What is it that Beanstalk does?
We’re a charity that recruits, trains and supports volunteers to provide one-to-one support to children in primary schools who struggle with their reading ability and confidence. Together they’ll read books, have a chat, and play educational games. It sounds simple but it’s really effective in helping to transform the education of the children we work with and it gives them the confidence to thrive in and out of the classroom.
Why is a charity like Beanstalk needed?
It often surprises people when you tell them this, but we really are facing a literacy crisis in England, and sadly it’s particularly heightened in Kent and Medway.
In the last school year (2015-16), over 31% of children left primary school in Kent and Medway unable to read to the required level. This means that – on average – 10 children in every class are leaving their primary education without the basic skills to succeed in the next stage of their lives.
We urgently need to change this as it’s putting far too many children at risk of the long-term consequences of low-literacy. The problems it can cause are more than not being able to read the latest bestseller. It’s about ensuring that they are able to be engaged and thrive in school, gain consistent full-time employment as adults, and pass on a love of reading to their own children in the future.
What is the charity’s history?
We first started over 40 years ago, all the way back in 1973 when our founder – Susan Belgrave MBE – saw that too many children in her area were leaving school without being able to read well.
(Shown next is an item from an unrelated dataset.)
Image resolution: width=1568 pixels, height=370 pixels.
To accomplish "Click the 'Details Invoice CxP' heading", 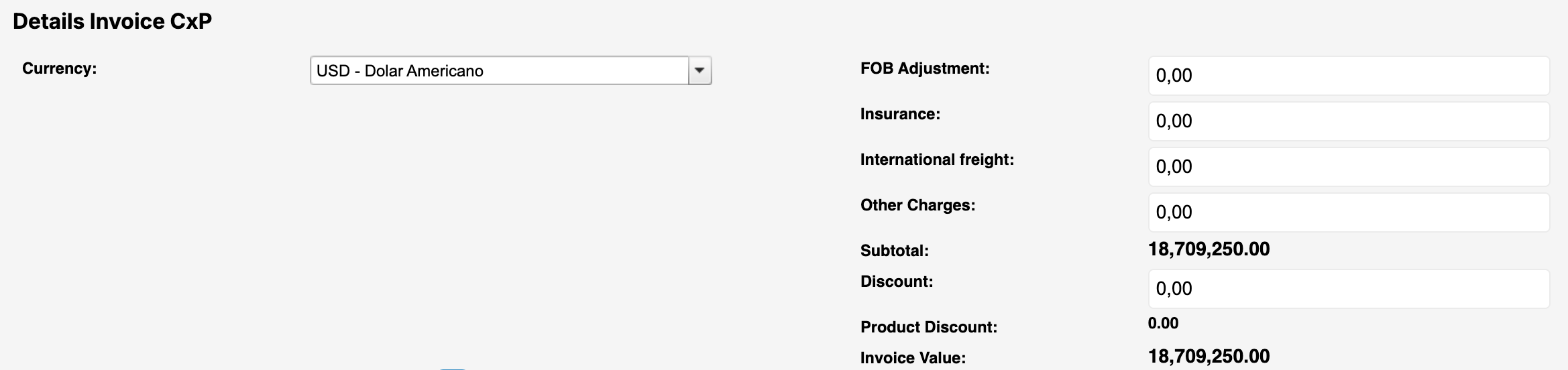I will 112,21.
She decided to take action and start Volunteer Reading Help, as Beanstalk used to be known. Over the last 40 plus years we’ve managed to grow and grow, and in 2012 we became known as Beanstalk in time for our 40th anniversary. From what started as seven volunteer reading helpers working in two schools, we now work across the country and support over 11,000 children in 1,400 schools.
We launched our work in Kent and Medway 25 years ago and we’re currently supporting over 1,500 children in the area, but we’d love to be able to help even more children.
How do you raise money?
Our partner schools make a small contribution towards our service, which is subsidised by our fundraising team. We have the support of businesses, charitable foundations, and people across the country who really help make our work possible. We’ve actually just launched our new International Challenge which is a three-day hike to the top of the highest peak in North Africa, Mount Toubkal. This trek will not only support our working across England, but it will also go towards a local school near Mount Toubkal which our trek team will visit and help out at. It’s a really exciting challenge so if you would like to find out more then please do visit www.beanstalkcharity.org.uk.
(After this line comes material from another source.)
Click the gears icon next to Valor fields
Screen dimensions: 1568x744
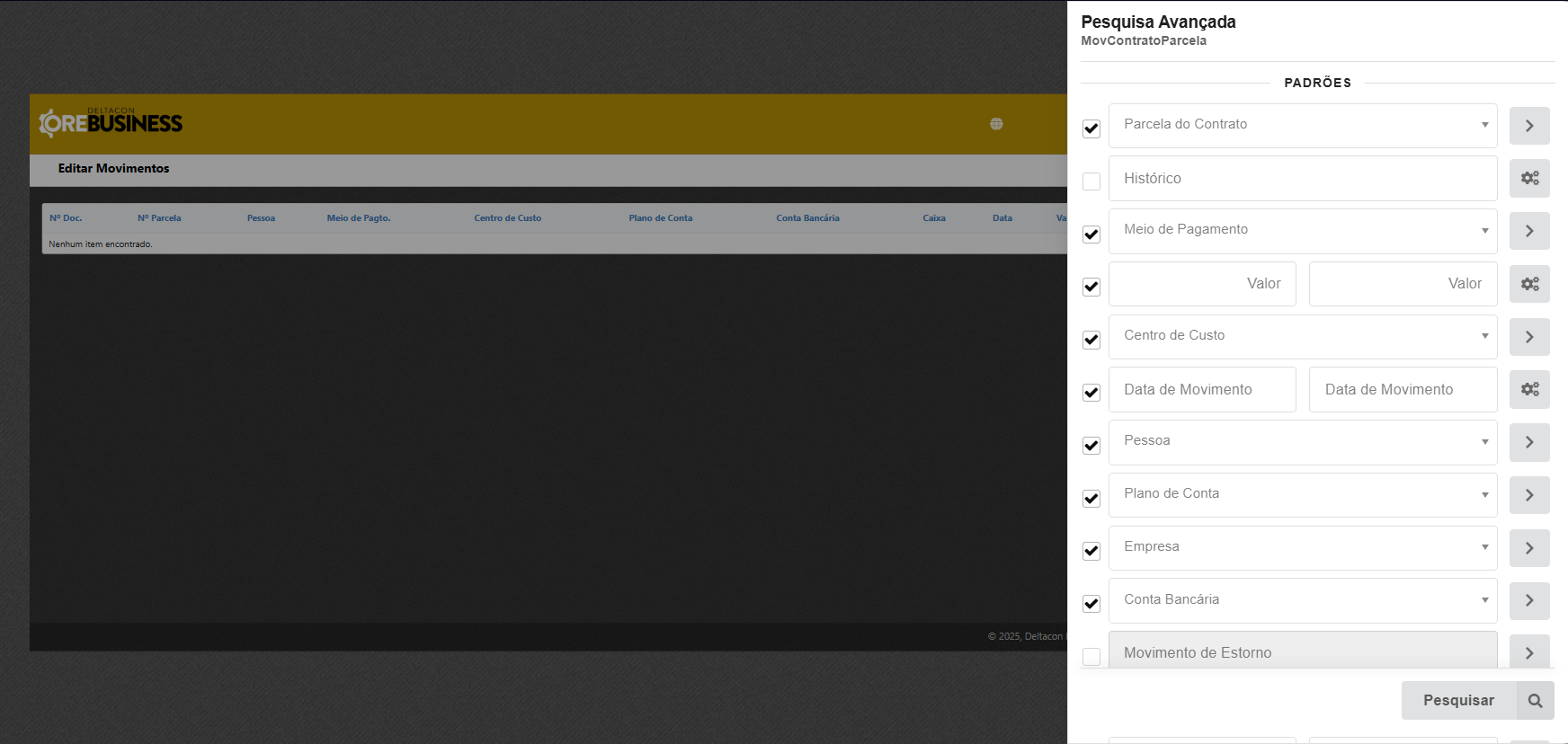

How important are volunteers to Beanstalk, and what sort of things do they do? How can our readers get involved?
Our volunteer reading helpers are the lifeblood of Beanstalk, we simply wouldn’t be able to deliver our life-changing one-to-one reading support without their commitment, support and expertise.
I’ve been a volunteer reading helper myself for about a year now and I can honestly say that it is one of the most rewarding things I’ve done. The other week one of the girls I support managed to finish a book for the first time in her life and it made me so proud of her, as she’s come such a long way in just a few months’ worth of support.
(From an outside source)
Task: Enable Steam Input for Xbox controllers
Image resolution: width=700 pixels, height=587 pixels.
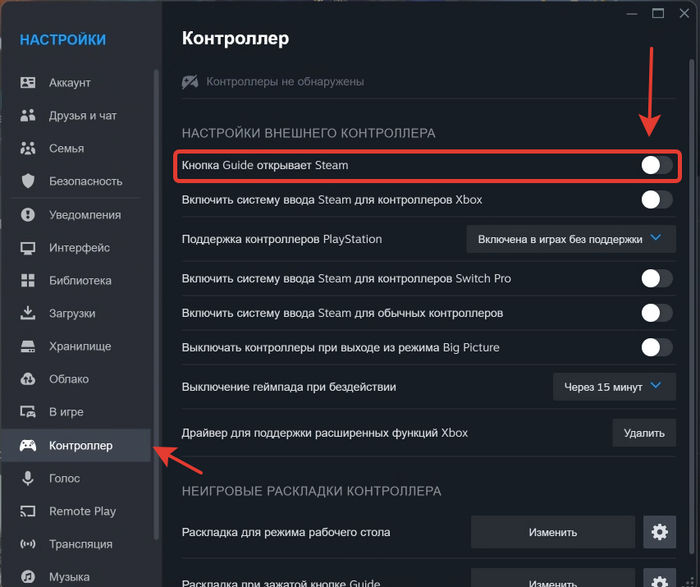Action: coord(657,199)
If you’d like to get involved and become a Beanstalk reading helper then visit www.beanstalkcharity.org.uk or call 01622 662026.
Where do you operate?
We work across the Kent and Medway area and we’ve also just started working in East Sussex which we’re excited about. On a national level we also work across London, the Midlands, the North of England, and in Somerset and Norfolk.
What does the future hold?
We’re expanding our work so that we support 30,000 children every year. And we’re soon to be helping children from ages 3-13, as the earlier we can support children the bigger the educational improvements. We’re also increasing our work in Kent and Medway, so that we can ensure that more children have the skills and confidence they need when leaving primary school.